There was a most interesting and enlightening debate on yesterday's MTP between Doug Kmiec and Mario Cuomo on the Catholic view of birth control and abortion.

Interestingly, even Dean Kmiec did not seem to be advocating the roll back of the results of Roe or Griswold. He implied that even Scalia and Thomas did not seek to accomplish that result.

I think that says volumes about the current conservative approach to these landmark cases.

Remember even Thomas did not advocate wisdom of the criminalization of sodomy in Lawrence. He just wasn't willing to say Texas's decision to make it so was unconstitutional.

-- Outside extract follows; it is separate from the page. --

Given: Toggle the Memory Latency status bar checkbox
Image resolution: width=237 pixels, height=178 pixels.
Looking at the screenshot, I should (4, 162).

This is not where the so called "religious right" wants to go, but where most mainstream conservative jurists are.

geekesque said...

There are three votes to overturn Roe on the court right now--Scalia, Thomas, and Rehnquist. Everything I've seen would indicate that Roberts would be the fourth vote in that bloc.

Crucially, it really doesn't matter if Roberts thinks that anti-gay or anti-contraception laws are good ideas or bad ideas.

What counts is whether he thinks that individuals, through the structure of the Constitution and the 9th Amendment, retain a zone of personal freedom upon which the government can't tread without undergoing strict scrutiny.

The Borkian view on personal freedom, ironically yet fittingly shared with such luminary states as the Socialist Republic of Vietnam, is that we only have those freedoms and rights that the Constitution enumerates.

I fear that Judge Roberts adheres to this view.

Randomscrub said...

That's the point! The only rights a government has to recognize are those enumerated in its law. If you think the constitution is missing a few, you should be harassing your representatives for a constitutional amendment to add them.

I think you're making the mistake of conflating policy with law. It may be perfectly legal to assert that there is no right to privacy, but that says nothing of the advisability of a policy that would act in such a way.

geekesque said...

"That's the point! The only rights a government has to recognize are those enumerated in its law."

Argh. James Madison just rolled over in his grave.

The 14th Amendment, which applies to the states, protects life, liberty, and property against state intrusions.

Rightwing activists like Scalia and Thomas read "liberty" in the narrowest terms possible.

That's not something to be proud of.

keypusher said...

"Forget about Roe: Griswold is on the chopping block as well."

Griswold held that the state of Massachusetts could not ban a married couple from buying contraceptives. In order for Griswold to be on the chopping block, some state somewhere would have to pass a similar law. Don't hold your breath.

geekesque said...

"Griswold held that the state of Massachusetts could not ban a married couple from buying contraceptives. In order for Griswold to be on the chopping block, some state somewhere would have to pass a similar law. Don't hold your breath."

No, first they'll ban abortion and gay sex. It'll take them a while to get around to regulating the sex life of married heterosexuals.

Wave Maker said...

What abstration could be more susceptible to freewheeling interpretation more than "liberty and the pursuit of happiness?"

What liberty could be LESS freewheeling than "the right to be left alone?"

Keypusher: Griswold was in Connecticut. Massachusetts would never have done such a thing (heh).